HONNEUR PARTICULIER. Angela Merkel soulignera l’honneur particulier, en tant que chancelière allemande, de prendre la parole à cette tribune après la peine et la douleur que l’Allemagne a infligées à la Belgique. Elle a rappelé que la Belgique a tenu à rendre hommage aux morts, le 4 août dernier, ensemble avec les pays engagés à regarder vers l’avenir. « Compte tenu de tout ce qui s’est passé, si nous sommes aujourd’hui réunis en Flandre, nous ne pouvons que nous réjouir de constater ce qui a changé depuis », a-t-elle souligné. Angela Merkel s’est félicitée du fait qu’après la 2ème Guerre mondiale, les Belges figurent parmi les premiers à tendre la main à l’Allemagne et, depuis, les deux pays évoluent dans des relations d’amitié.
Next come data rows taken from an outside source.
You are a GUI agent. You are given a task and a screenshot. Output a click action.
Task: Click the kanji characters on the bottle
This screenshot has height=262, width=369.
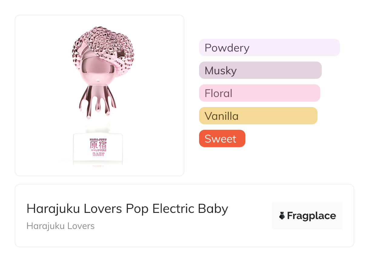click(x=98, y=145)
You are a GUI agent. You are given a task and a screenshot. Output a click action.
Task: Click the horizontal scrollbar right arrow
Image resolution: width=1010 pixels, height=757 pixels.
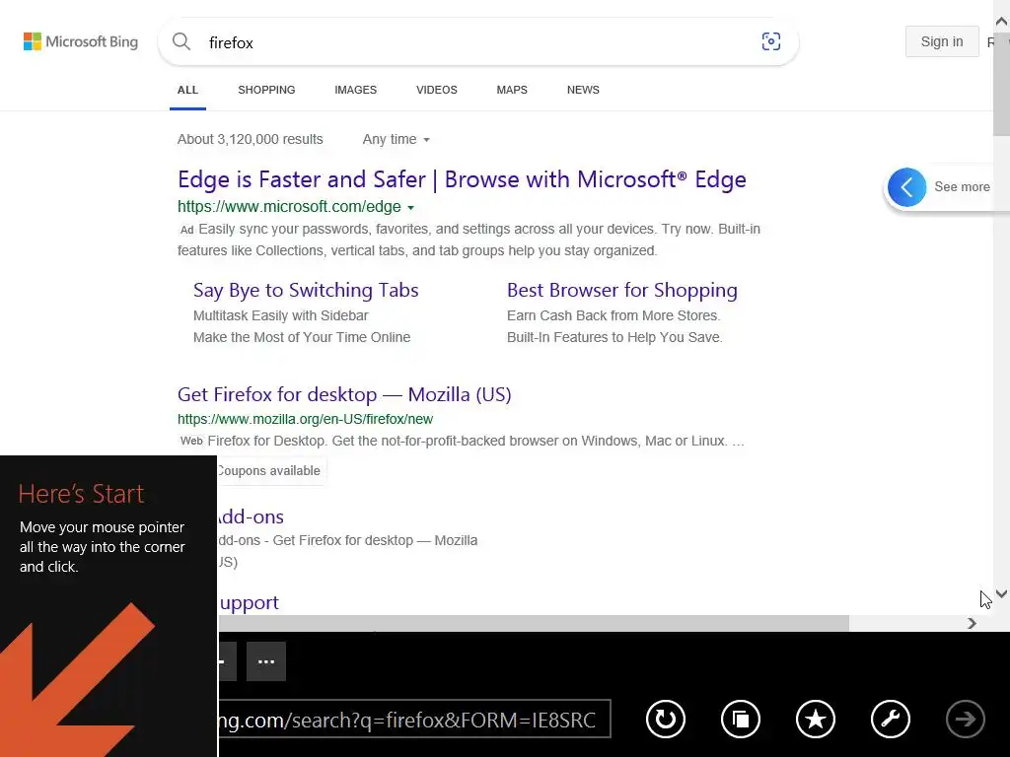click(972, 623)
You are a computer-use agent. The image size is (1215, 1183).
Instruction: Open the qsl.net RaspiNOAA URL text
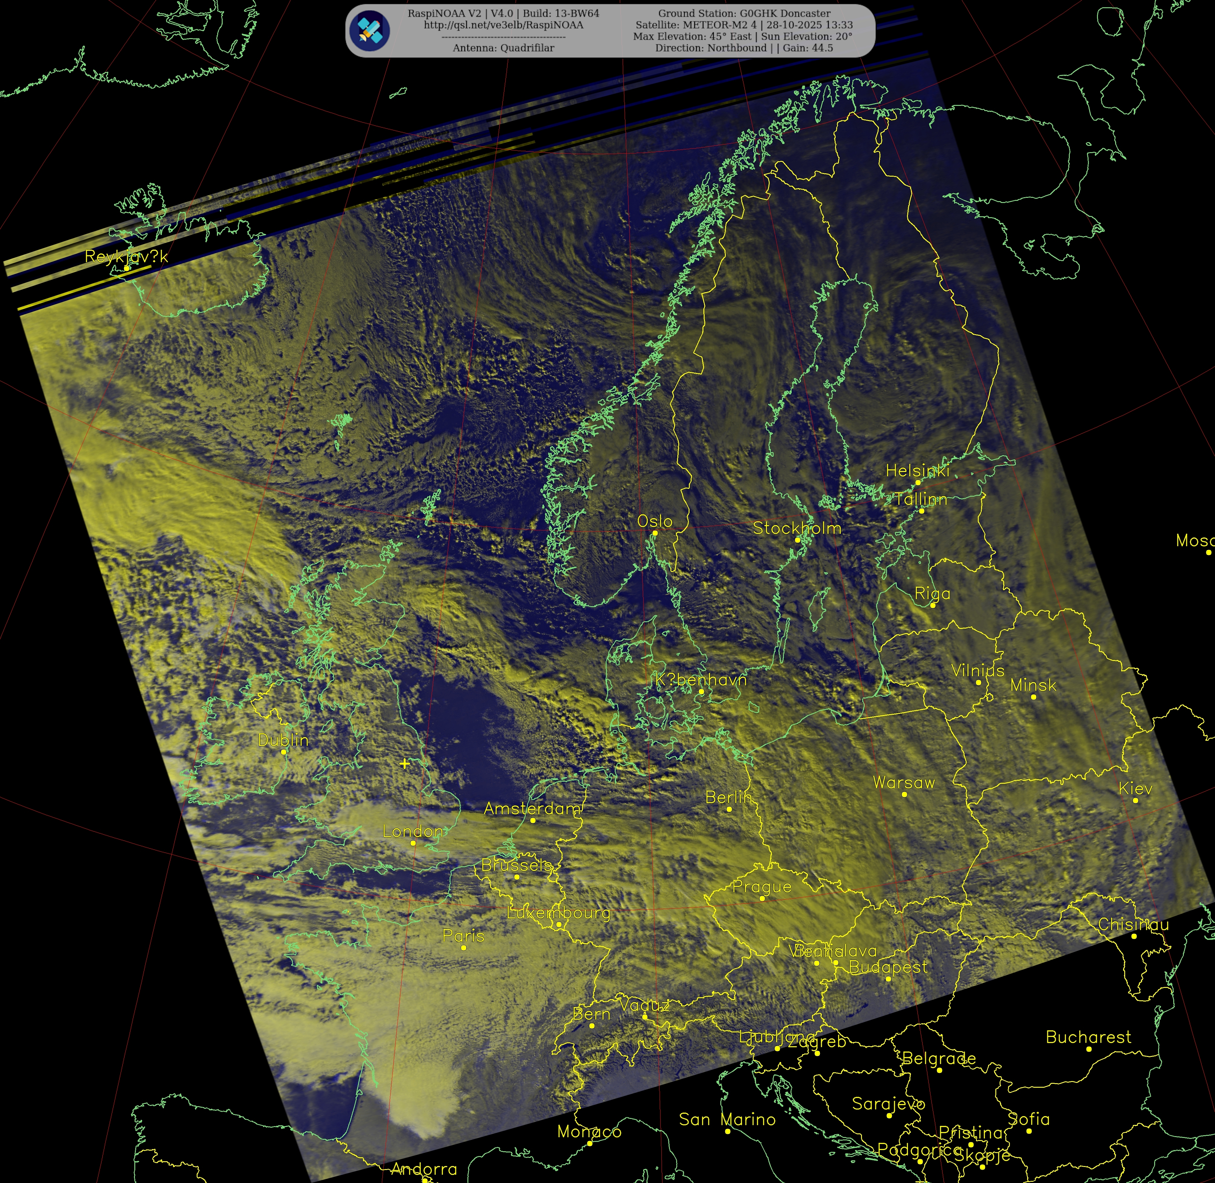coord(503,25)
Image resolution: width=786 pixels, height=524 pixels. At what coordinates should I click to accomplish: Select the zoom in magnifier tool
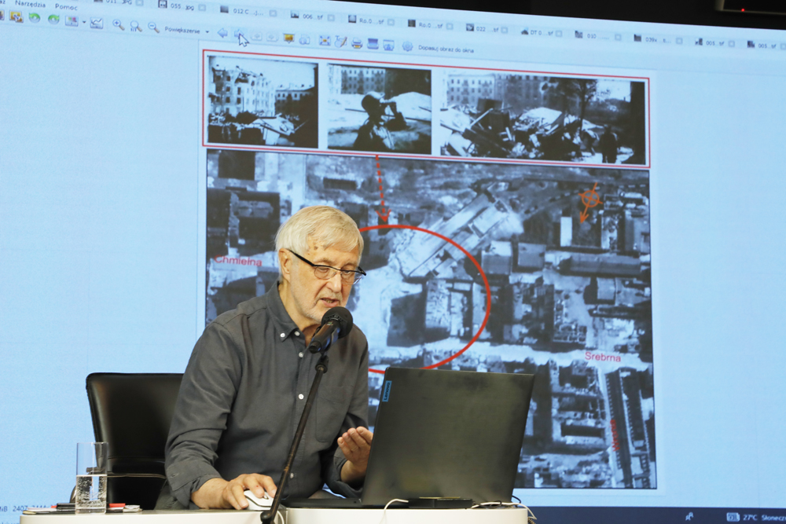(x=118, y=24)
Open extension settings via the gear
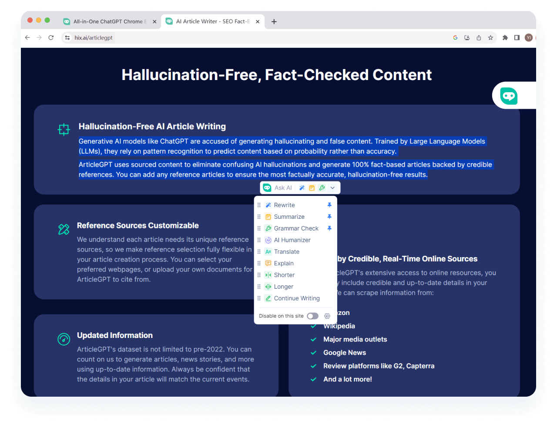Screen dimensions: 557x428 [327, 316]
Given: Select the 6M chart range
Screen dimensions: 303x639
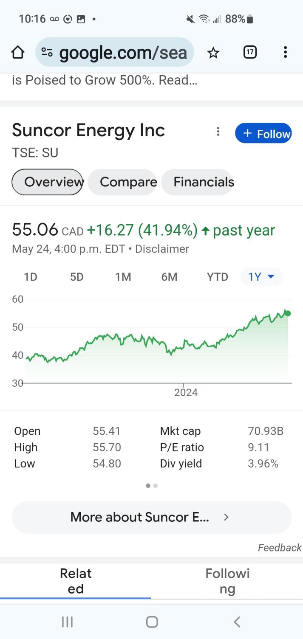Looking at the screenshot, I should point(169,277).
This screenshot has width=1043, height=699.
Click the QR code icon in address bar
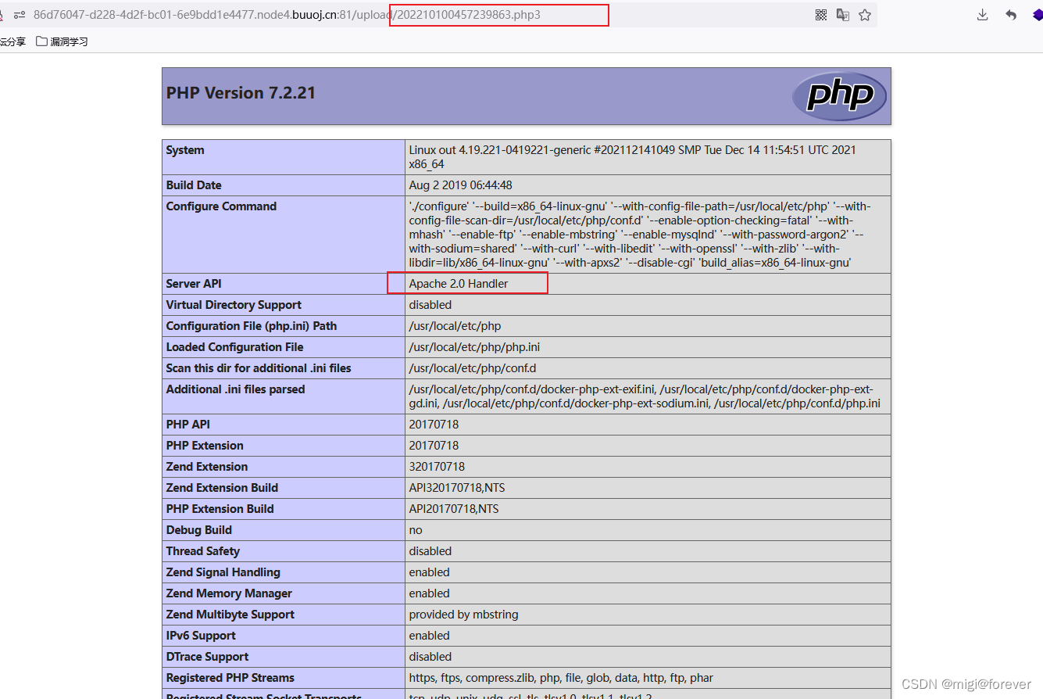click(821, 15)
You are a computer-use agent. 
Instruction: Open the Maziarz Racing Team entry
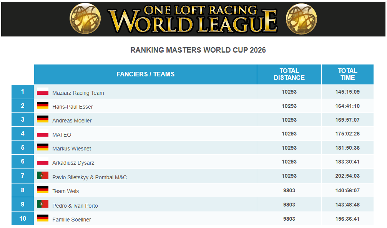78,93
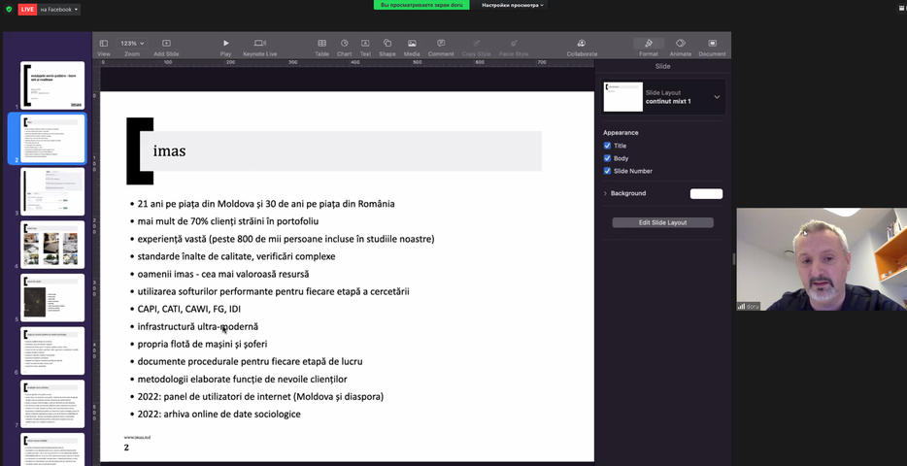Insert a Table via toolbar icon

[x=321, y=44]
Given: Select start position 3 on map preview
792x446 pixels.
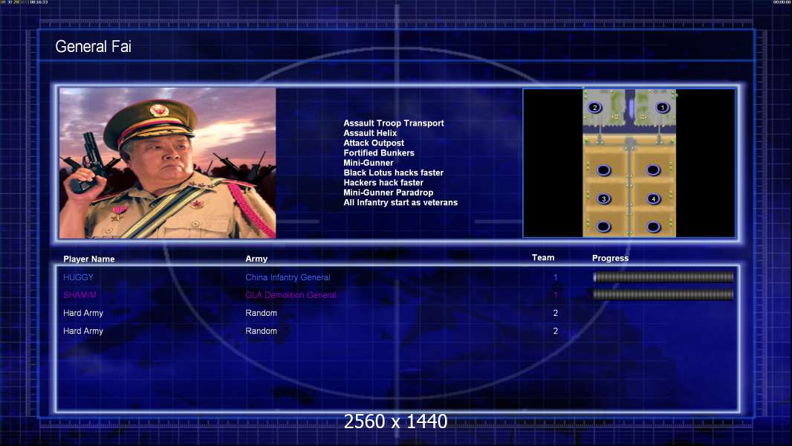Looking at the screenshot, I should click(x=603, y=199).
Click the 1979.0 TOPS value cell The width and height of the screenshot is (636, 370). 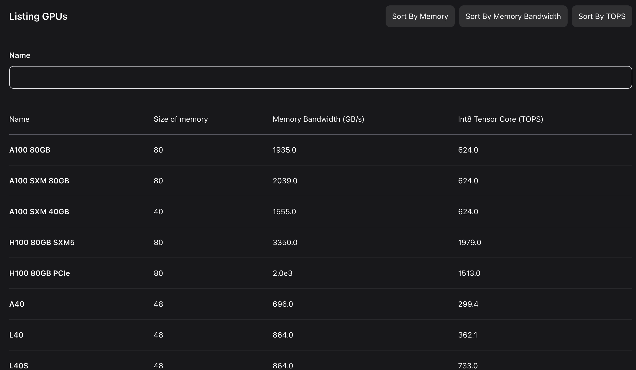pos(469,243)
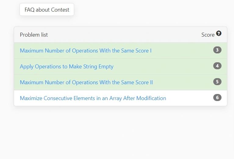
Task: Click the Score help question mark icon
Action: pyautogui.click(x=219, y=34)
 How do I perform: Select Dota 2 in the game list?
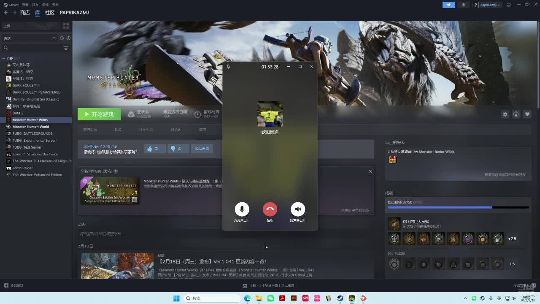18,113
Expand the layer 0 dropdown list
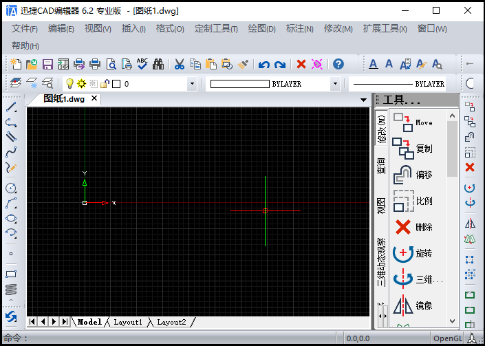Viewport: 485px width, 346px height. [x=192, y=84]
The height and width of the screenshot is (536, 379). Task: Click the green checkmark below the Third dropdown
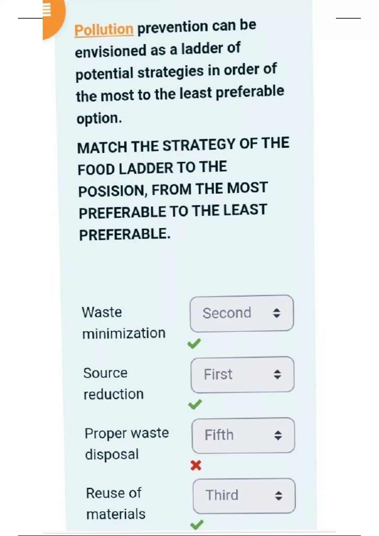click(197, 525)
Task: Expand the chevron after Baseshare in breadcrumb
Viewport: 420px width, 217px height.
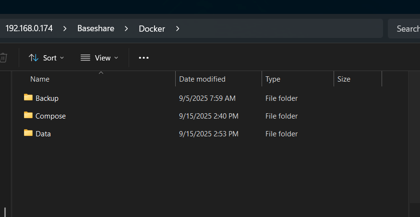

La chancelière a saisi l’opportunité pour en remercier la Belgique et les valeurs qu’elle défend.
Jean Yves le Drian a, lui aussi, rappelé qu’il y a cent ans, la neutralité de la Belgique a été bafouée dans la violence et que la France s’est trouvée emportée dans l’engrenage funeste de la guerre. « En 1914, le peuple belge a montré la voie du courage et de l’honneur et c’est par milliers que les Français sont venus se battre auprès de leurs frères d’armes. La célébration qui nous réunit aujourd’hui célèbre leur héroïsme », a t-il indiqué. Ces commémorations ont, a-t-il estimé, « vocation à rassembler les belligérants de 1914 autour d’un idéal commun, celui de l’Europe unie et de la paix qui n’est jamais acquise une fois pour toutes ».
A Menin, à une quarantaine de kilomètre de Nieuport, le Premier ministre belge, Charles Michel, a appelé à combattre les égoïsmes et les replis sur soi en mémoire des victimes de la Première guerre mondiale. Il a aussi a appelé au respect du dialogue et à « ne jamais oublier ceux qui, il y a un siècle, ont souffert et sont morts pour la liberté ».
L’hommage du Commonwealth, rendu par le Gouverneur général du Canada en plusieurs langues, a insisté sur le devoir de ne jamais oublier les horreurs de la guerre et d’honorer ensemble la mémoire des combattants.
Autres temps forts de cette commémoration : l’hymne européen, la minute de silence à la mémoire des morts, la cérémonie du Last Post (la sonnerie aux morts britannique qui retentit chaque soir à Ypres depuis l’inauguration du monument de la Porte de Menin), la lecture par des jeunes de brefs poèmes de soldats contemporains de la période de la guerre. Des textes ont également été lus par les représentants des 7 cultes ou philosophies connues en Belgique.
Au monument de Menin où sont inscrits les noms de 600 000 victimes de la Grande guerre, le Roi a déposé une couronne de fleurs blanches à la mémoire des soldats tombés. Les arches de la Porte de Menin ont ensuite laissé pleuvoir une multitude de coquelicots, une fleur écarlate qui repoussait sur les terres inondées de la plaine de l’Yser et qui symbolise le souvenir perpétuel de ces soldats tombés pour la Belgique et la liberté.